Ana Marina Arismendi Dubinsky (born 30 May 1949, Montevideo) is an Uruguayan teacher and politician of the Communist Party. She served as Minister of Social Development from 2005 to 2010, and from 2015 to 2020, in the first and second government of President Tabaré Vázquez.

== Biography ==

Arismendi was born on 30 May 1949, the daughter of Rodney Arismendi, a historic leader of the Communist Party and founder of the Broad Front, and Rosa Dubinsky.

In the early years of her adolescence she joined the Union of Communist Youth and the Committee of Support to the Cuban Revolution "Camilo Cienfuegos".

During the civic-military dictatorship she went into exile to East Germany, where she obtained a Bachelor of Social Science.

== Political career ==

In 1990, she was elected member of the Central Committee of the Communist Party for its XXII Congress.
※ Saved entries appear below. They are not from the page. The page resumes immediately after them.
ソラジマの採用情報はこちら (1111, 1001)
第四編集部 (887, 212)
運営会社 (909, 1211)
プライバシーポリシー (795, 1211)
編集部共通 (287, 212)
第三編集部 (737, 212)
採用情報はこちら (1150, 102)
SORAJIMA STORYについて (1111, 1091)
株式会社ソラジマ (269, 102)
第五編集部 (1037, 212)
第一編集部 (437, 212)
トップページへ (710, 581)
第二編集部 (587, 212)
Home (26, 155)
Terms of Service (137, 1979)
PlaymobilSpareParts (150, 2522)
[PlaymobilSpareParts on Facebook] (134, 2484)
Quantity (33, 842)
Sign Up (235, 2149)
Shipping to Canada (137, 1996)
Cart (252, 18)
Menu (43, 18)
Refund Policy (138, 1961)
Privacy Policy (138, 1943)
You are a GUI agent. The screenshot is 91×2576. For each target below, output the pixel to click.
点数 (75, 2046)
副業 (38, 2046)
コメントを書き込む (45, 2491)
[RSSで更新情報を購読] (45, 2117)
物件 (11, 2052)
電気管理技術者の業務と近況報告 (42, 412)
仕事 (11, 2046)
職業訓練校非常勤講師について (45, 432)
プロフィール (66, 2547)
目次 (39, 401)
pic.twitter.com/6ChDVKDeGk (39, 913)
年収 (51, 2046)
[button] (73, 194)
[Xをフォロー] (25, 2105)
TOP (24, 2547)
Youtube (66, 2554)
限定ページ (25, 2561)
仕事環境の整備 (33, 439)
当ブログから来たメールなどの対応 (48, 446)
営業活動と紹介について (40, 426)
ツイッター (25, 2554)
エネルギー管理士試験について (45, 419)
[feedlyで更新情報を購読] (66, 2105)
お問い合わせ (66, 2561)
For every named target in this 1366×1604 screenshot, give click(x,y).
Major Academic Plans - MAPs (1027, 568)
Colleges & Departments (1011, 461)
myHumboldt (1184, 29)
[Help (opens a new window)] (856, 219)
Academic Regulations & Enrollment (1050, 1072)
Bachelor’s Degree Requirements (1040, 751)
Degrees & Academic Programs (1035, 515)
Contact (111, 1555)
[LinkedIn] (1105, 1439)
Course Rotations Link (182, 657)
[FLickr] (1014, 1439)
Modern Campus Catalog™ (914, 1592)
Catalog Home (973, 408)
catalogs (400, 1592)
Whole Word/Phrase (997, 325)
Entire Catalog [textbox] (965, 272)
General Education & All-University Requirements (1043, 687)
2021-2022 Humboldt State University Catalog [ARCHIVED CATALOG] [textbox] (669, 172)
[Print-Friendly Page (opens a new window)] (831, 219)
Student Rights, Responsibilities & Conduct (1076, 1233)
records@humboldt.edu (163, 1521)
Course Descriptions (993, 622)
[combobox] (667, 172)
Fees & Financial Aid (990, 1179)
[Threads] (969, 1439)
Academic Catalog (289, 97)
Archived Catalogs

She joined the Collective General Secretariat in 1992, and until 2006 she served as General Secretary of the party, after the resignation of Jaime Pérez. She was part of the Broad Front Political Board between 1992 and 1999.

In the 1994 general election, she was elected Senator. In the following elections, from 1999 and 2004 she was re-elected. In 2005, after Tabaré Vázquez assumed the position of President of Uruguay, she was appointed minister of the newly created Ministry of Social Development.